In the presentation world, the best speakers also use ‘change ups’ to maintain audience attention. Because of the onslaught of technological change in recent decades, audiences have shorter attention spans. Additionally, the advent of Social Media has created an expectation that audiences will be involved in your presentations. Lastly, in the words of Hall of Fame speaker Patricia Fripp, “sameness is boring.” It’s important to be different if you want to be memorable.
What does all this mean? Periodically, change up how you deliver your message. Tell stories, ask questions, give them activities, show relevant videos. Each of these involves a different learning mode, and typically appeals to different personality styles in the audience. By changing the manner in which you share your ideas, you increase the odds of your message being remembered, and, more importantly, acted upon.
This change of pace is especially important when using Power Point. Presentation expert Carmen Simon of Rexi Media in San Francisco points out that in a recent study, audiences remembered only 20% of slides they had seen just 48 hours earlier. 20%!
Actually, this isn’t a shock when you think about the majority of Power Point presentations you’ve seen.
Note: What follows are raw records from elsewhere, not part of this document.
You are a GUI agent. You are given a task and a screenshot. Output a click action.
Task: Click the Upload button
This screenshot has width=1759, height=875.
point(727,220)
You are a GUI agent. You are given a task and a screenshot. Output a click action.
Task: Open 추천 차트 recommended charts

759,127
What is most interesting about the Rexi Media study is the underlying reason audiences remembered those 20%.
The content, or ‘look’ of those slides varied from the other 80% As Simon put it, “For the brain to remember, presenters must deviate from a pattern in some significant way.”
As an example, consider the following example from the world of finance.
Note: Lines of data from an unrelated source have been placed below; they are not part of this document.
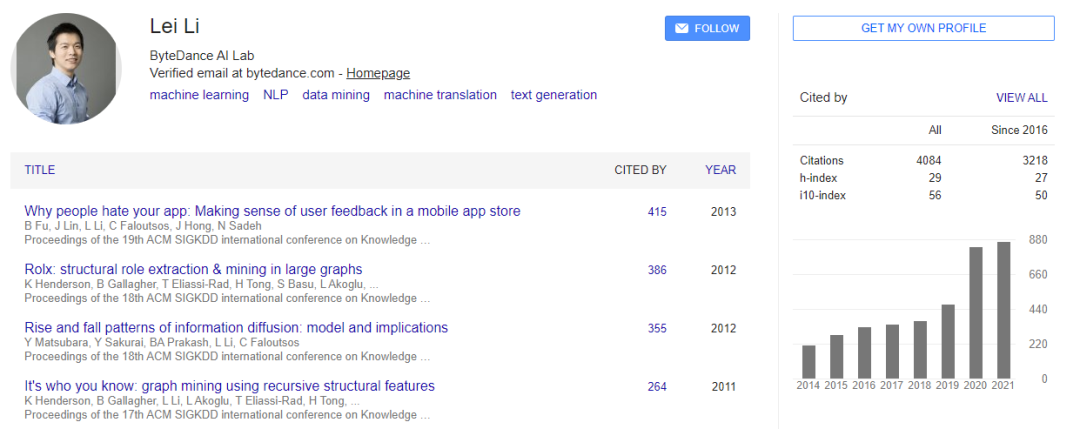1080x429 pixels.
Task: Sort publications by YEAR header
Action: 720,170
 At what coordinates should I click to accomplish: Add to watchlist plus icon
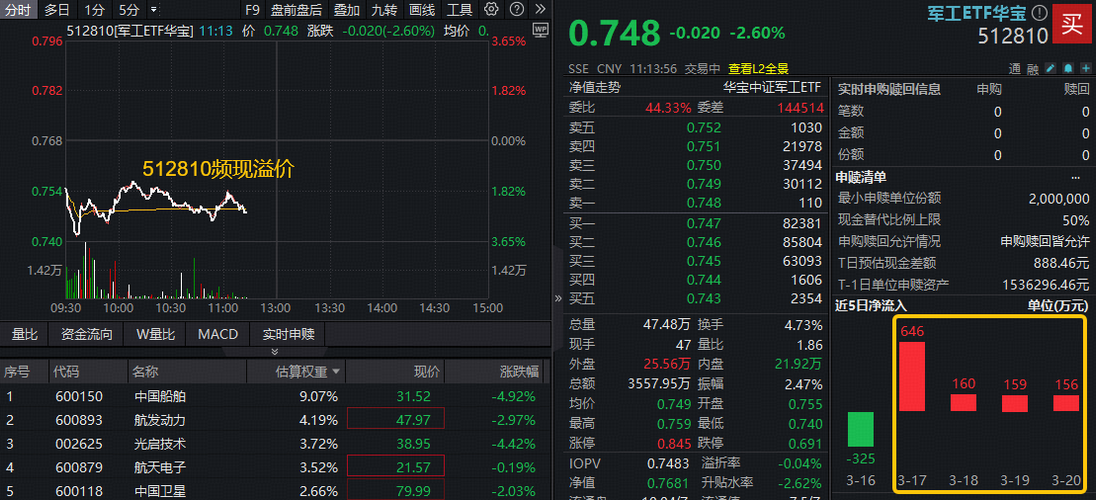click(1085, 69)

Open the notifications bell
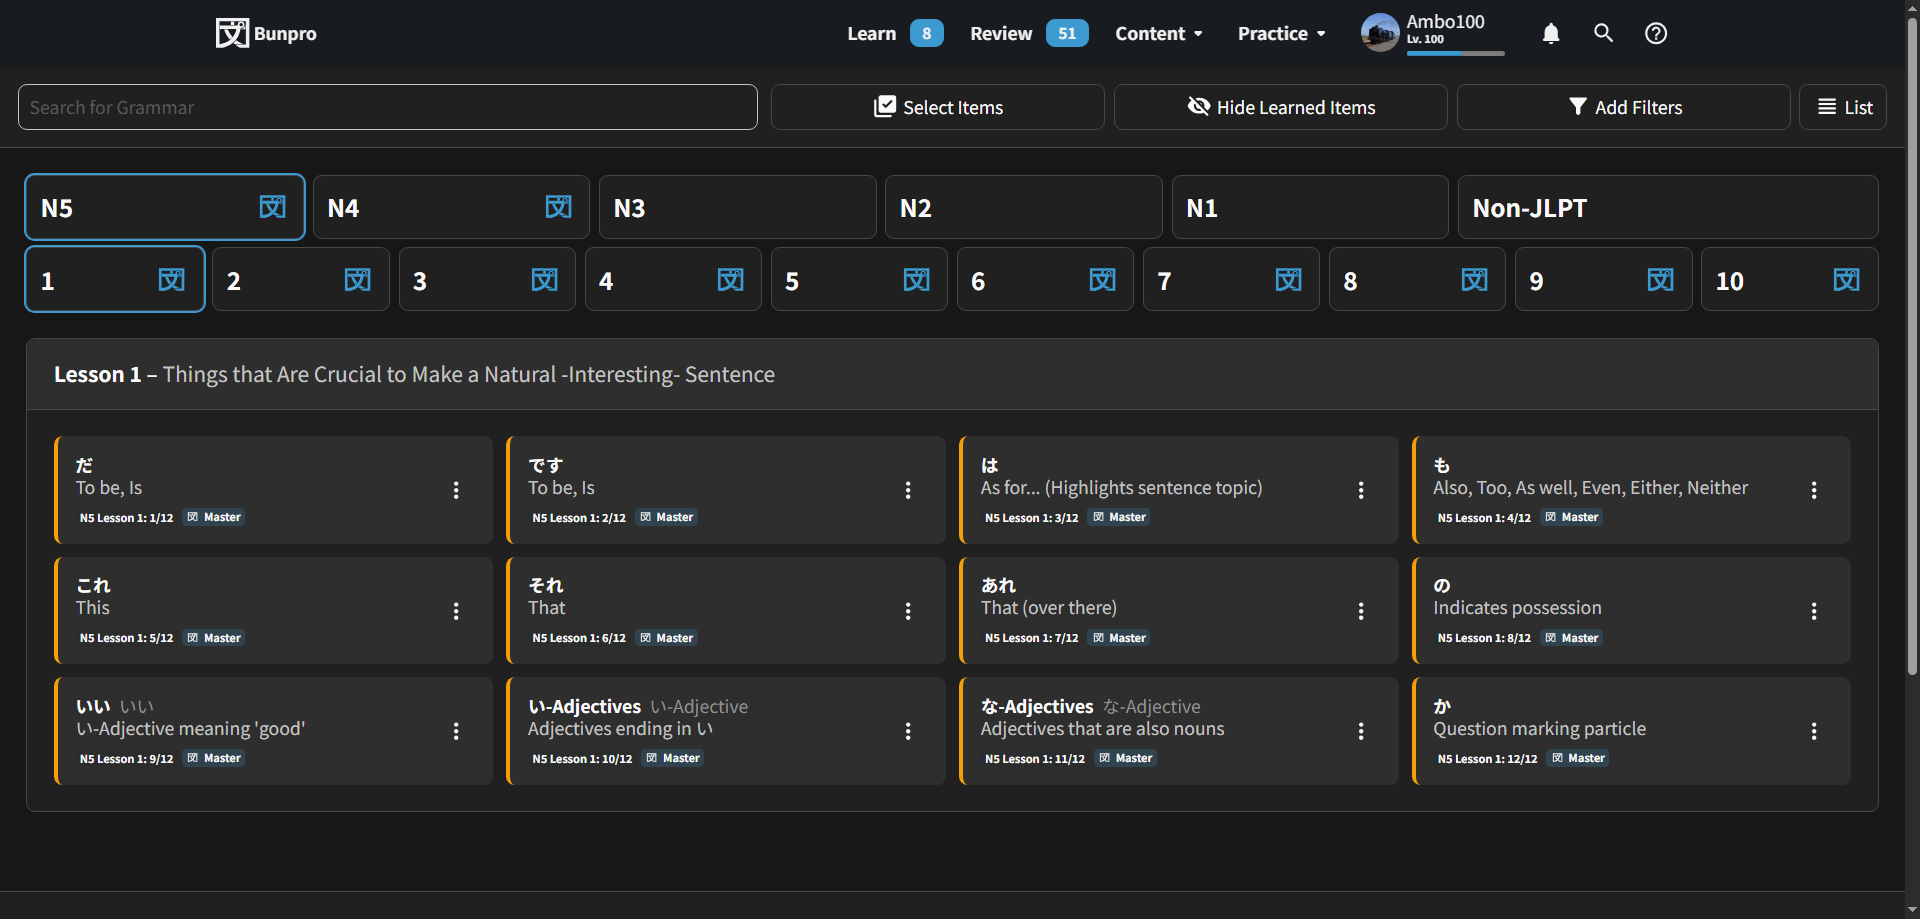pos(1550,34)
A million dollars = ten thousand $100 bills
A billion dollars = ten million $100 bills
A trillion dollars = ten billion $100 bills
This is how most financial professionals present their ideas, in raw numbers on a screen. Using words to represent numbers is sterile and unemotional.
Wouldn’t these images be more memorable and leave a more lasting impression on an audience if they were represented like this:
Obviously, if I asked “Which is the audience more likely to remember, the words, or the ‘change up’ of dramatic images to illustrate the point?” the answer is simple.
A typical numeric example, transformed into an image which will stick with the audience.
The change up. It has gotten the attention of major league hitters for years. Properly used, it can get your audiences’ attention and make your message more memorable.